How to linearize your cluster

Hi sipa, thanks for your great work on this.

I’ve been thinking about this problem for some months now, alternating between looking for an algorithm and a reduction from some NP hard problem. It really is not obvious. However, DeepSeek R1 finally helped me find the surprising answer:

Finding a highest-feerate topologically-valid subset is possible in O(nm \log (n^2/m)) time, and this has been shown in 1989 by Gallo, Grigoriadis and Tarjan (“A FAST PARAMETRIC MAXIMUM FLOW ALGORITHM AND APPLICATIONS”, SIAM J. COMPUT. Vol. 18, No. 1, pp. 30-55, February 1989, you can find it on sci-hub). Actually, there have been even earlier algorithms for this, quoted in this article, though they are a little slower. For your reference, the problem is called maximum-ratio closure problem (p. 48), the only difference being the direction of the arrows in the graph.

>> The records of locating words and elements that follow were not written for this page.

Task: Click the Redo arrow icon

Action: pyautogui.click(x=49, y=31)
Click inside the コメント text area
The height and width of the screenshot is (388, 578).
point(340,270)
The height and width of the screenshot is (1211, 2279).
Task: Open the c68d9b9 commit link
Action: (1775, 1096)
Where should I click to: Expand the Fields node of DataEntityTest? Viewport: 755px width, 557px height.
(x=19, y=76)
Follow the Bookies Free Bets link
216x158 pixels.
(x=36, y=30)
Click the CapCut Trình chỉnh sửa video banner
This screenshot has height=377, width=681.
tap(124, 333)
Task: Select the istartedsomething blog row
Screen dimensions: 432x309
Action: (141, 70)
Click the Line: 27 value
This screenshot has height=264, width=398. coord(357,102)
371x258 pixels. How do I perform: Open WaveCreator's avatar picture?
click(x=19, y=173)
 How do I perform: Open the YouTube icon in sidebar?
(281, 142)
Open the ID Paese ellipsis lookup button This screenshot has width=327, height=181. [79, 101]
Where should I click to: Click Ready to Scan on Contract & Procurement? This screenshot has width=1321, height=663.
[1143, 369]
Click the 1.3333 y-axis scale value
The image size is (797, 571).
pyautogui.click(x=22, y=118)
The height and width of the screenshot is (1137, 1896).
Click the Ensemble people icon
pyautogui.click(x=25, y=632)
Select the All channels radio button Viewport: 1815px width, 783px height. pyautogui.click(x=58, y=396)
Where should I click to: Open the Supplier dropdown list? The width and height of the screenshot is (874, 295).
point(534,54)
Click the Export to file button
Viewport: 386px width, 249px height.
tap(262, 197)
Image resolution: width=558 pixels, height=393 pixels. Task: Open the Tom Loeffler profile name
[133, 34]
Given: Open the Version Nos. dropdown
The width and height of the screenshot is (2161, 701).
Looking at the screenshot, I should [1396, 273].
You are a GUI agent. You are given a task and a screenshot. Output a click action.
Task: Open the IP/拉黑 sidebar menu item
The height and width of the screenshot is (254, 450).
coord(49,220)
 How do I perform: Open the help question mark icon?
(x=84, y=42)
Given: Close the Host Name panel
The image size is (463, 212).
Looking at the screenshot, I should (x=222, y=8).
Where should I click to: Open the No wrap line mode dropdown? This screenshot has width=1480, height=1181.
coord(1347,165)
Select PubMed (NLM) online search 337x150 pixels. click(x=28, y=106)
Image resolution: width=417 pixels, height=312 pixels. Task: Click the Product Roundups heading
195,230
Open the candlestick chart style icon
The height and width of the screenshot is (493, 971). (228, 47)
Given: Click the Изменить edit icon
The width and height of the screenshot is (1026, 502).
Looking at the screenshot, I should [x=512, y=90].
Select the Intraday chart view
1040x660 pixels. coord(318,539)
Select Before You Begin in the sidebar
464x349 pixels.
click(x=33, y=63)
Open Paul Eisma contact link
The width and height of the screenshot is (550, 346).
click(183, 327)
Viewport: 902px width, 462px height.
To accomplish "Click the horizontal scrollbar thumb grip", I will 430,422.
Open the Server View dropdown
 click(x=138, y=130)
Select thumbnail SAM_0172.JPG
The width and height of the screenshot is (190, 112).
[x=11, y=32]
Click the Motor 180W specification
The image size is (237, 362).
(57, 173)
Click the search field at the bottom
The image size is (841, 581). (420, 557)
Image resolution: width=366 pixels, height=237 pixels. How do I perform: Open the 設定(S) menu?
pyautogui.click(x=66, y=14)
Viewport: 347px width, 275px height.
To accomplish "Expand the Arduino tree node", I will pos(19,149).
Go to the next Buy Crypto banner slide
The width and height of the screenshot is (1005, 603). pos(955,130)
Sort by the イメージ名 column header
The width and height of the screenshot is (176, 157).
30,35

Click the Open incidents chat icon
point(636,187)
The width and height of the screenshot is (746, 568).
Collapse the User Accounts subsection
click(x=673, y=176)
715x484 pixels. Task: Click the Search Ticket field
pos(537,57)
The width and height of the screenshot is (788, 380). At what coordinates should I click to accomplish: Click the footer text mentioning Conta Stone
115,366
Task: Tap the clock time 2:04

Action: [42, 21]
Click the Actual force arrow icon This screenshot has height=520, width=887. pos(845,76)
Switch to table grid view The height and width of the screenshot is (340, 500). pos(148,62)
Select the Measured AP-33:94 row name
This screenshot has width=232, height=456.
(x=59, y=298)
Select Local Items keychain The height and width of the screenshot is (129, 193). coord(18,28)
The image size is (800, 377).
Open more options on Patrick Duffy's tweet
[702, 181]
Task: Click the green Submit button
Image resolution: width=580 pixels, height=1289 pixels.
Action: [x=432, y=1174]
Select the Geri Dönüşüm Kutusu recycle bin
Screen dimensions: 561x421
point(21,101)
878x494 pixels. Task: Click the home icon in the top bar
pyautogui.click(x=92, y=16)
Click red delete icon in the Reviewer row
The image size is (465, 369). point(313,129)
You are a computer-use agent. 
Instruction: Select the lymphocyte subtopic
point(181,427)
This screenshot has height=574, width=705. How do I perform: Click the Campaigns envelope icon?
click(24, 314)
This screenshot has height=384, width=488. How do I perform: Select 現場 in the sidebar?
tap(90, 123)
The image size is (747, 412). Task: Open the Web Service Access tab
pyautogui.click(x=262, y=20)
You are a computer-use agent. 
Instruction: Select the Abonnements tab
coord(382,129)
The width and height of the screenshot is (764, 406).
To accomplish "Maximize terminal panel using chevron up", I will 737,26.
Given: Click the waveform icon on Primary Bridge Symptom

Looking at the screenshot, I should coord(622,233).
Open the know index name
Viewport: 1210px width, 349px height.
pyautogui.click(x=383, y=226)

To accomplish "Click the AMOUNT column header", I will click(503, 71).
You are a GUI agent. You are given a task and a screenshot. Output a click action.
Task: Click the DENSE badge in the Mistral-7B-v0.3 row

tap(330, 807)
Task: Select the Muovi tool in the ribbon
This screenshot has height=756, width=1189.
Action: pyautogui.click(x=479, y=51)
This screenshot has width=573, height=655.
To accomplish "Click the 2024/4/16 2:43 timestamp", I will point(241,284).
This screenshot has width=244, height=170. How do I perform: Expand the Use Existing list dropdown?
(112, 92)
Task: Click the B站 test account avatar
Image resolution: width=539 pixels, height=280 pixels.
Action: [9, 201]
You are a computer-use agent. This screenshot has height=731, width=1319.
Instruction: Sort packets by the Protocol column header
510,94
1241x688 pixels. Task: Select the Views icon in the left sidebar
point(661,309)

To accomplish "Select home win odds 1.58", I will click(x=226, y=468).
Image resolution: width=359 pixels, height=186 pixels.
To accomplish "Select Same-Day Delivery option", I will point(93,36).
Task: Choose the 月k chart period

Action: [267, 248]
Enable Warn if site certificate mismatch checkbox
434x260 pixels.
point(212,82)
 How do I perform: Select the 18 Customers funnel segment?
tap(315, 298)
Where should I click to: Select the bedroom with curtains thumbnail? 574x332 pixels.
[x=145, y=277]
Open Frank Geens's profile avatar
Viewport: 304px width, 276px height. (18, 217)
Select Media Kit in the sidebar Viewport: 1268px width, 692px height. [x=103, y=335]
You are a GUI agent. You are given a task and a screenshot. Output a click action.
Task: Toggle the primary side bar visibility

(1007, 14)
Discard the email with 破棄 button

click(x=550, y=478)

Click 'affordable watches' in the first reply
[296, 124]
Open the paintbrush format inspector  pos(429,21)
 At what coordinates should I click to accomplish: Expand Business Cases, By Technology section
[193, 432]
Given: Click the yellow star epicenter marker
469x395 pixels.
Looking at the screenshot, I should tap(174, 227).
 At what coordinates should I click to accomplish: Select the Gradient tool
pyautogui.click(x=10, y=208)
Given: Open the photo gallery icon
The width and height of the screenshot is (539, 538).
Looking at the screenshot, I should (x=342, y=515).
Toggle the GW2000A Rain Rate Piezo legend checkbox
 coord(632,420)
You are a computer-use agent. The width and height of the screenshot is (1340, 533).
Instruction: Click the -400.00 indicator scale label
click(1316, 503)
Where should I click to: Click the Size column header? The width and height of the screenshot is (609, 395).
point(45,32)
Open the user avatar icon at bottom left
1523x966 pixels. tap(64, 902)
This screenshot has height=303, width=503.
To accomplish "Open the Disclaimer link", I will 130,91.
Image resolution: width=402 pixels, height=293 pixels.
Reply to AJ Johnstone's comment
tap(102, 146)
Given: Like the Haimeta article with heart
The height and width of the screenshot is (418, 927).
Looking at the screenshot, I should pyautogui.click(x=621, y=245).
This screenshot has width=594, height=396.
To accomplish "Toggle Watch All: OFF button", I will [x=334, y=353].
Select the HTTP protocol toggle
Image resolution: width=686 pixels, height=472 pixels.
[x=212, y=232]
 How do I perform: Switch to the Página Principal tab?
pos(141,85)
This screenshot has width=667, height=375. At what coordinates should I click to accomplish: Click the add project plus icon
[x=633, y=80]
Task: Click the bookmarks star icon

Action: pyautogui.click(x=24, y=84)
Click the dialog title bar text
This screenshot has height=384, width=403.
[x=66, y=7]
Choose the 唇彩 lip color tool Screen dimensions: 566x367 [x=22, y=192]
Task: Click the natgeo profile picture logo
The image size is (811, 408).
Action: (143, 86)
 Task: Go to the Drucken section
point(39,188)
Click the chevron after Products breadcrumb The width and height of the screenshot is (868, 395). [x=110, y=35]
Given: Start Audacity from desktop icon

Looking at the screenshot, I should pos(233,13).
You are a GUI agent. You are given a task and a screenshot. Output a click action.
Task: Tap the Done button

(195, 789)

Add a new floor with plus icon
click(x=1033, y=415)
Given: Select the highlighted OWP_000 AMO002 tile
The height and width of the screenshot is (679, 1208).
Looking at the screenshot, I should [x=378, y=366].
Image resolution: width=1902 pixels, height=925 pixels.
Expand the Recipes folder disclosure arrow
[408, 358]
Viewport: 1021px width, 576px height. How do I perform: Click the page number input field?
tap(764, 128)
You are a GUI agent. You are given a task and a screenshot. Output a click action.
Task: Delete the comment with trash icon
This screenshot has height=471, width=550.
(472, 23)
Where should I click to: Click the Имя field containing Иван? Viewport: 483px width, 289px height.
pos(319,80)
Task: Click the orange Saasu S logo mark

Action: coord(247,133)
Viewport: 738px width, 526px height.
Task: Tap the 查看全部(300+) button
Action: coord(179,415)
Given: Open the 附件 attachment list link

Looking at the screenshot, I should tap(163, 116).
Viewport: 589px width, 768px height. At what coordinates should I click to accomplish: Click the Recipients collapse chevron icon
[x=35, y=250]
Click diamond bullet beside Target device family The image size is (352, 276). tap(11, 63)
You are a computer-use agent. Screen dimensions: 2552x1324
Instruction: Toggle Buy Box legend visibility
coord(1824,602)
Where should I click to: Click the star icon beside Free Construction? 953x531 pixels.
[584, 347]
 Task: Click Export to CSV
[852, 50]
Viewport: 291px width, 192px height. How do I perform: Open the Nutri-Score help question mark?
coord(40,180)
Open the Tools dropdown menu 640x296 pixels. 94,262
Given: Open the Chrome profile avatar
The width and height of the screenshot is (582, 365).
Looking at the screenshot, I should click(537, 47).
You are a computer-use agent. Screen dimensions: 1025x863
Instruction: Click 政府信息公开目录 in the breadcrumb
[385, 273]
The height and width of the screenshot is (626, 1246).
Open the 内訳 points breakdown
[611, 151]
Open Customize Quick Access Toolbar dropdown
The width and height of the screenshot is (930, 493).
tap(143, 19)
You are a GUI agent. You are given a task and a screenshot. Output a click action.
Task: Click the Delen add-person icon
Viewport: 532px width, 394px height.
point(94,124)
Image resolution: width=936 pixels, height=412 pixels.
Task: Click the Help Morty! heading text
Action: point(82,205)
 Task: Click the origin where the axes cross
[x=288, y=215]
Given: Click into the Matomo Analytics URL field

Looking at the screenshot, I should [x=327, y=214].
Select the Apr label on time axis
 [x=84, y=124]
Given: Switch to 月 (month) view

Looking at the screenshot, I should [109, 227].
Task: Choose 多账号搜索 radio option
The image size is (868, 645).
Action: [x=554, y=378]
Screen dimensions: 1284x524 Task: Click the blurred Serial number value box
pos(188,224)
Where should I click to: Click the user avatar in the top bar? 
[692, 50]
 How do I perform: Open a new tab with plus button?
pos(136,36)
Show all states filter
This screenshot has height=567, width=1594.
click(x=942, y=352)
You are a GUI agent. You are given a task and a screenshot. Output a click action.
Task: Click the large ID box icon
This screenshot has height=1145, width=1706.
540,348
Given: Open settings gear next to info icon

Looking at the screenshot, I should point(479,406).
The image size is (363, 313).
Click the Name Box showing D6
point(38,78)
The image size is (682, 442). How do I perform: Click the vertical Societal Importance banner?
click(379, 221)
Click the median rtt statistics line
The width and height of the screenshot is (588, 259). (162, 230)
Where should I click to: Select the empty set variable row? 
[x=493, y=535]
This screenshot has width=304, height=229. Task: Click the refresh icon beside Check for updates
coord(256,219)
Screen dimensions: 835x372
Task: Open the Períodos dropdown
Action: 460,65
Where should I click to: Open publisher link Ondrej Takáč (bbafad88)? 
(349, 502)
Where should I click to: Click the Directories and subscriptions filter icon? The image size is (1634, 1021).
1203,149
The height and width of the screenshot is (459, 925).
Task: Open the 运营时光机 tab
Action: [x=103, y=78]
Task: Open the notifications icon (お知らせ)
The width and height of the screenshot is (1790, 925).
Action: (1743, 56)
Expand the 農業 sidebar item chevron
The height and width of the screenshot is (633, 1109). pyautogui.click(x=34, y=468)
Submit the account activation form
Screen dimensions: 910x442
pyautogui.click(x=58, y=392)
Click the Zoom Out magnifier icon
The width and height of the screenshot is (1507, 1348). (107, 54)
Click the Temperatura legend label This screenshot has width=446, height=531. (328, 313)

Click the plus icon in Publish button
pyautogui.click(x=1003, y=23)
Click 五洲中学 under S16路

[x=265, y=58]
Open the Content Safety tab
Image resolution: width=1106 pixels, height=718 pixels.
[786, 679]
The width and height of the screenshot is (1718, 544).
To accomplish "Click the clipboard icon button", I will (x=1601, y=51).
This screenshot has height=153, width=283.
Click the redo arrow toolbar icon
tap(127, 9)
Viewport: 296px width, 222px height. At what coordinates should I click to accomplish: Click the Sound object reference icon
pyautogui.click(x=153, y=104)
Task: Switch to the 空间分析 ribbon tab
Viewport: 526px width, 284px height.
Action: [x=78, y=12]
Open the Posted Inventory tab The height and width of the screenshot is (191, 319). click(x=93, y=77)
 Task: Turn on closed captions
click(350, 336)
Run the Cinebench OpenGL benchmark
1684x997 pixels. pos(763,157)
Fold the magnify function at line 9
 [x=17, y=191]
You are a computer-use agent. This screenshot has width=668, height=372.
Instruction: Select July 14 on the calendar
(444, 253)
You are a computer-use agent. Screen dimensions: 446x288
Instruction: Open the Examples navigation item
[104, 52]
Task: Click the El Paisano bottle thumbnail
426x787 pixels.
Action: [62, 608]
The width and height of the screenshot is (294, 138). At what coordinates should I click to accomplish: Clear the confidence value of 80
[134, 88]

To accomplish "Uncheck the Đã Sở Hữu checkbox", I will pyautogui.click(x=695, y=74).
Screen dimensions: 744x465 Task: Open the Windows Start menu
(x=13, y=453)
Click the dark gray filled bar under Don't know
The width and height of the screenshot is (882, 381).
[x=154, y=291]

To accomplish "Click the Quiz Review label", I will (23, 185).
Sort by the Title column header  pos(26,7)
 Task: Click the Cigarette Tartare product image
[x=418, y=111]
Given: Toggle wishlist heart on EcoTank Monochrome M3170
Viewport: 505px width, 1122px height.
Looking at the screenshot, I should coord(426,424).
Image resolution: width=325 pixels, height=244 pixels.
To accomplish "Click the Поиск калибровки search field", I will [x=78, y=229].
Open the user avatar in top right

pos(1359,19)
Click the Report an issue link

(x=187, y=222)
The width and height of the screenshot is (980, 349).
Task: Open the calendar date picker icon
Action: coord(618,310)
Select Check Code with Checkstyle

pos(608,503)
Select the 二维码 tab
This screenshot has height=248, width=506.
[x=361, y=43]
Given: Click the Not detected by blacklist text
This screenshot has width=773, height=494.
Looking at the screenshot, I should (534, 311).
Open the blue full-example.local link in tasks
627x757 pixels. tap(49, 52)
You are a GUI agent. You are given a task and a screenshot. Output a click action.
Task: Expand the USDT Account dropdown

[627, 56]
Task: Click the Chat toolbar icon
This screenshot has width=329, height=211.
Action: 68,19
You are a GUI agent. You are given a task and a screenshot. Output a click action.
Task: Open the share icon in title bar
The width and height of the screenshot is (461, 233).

It requires a rather involved algorithm, where the graph is modified into a flow network whose capacities depend on a parameter \lambda (standing for the target feerate) and a min-cut is calculated for several \lambda until the optimum is found. Gallo, Grigoriadis and Tarjan solve this in the same asymptotic time that a single min-cut would take by modifying the Goldberg-Tarjan push-relabel algorithm to keep on working on the next \lambda after finding the min-cut for the one before, and proving that under some conditions that hold here, there are only O(n) breakpoints at which we need to calculate the min-cut.

This seems great news to me. It should mean that we can accomodate much larger clusters. The question is, how do we implement this? I haven’t found an open source implementation of exactly this algorithm, but the repo at has several algorithms in C++ that solve very similar problems, are supposed to be even faster in practice, and might be modified for our purposes (MIT license). The alternative would be to write the push-relabel parameterized min-cut algorithm from scratch, but as I said, this is not trivial.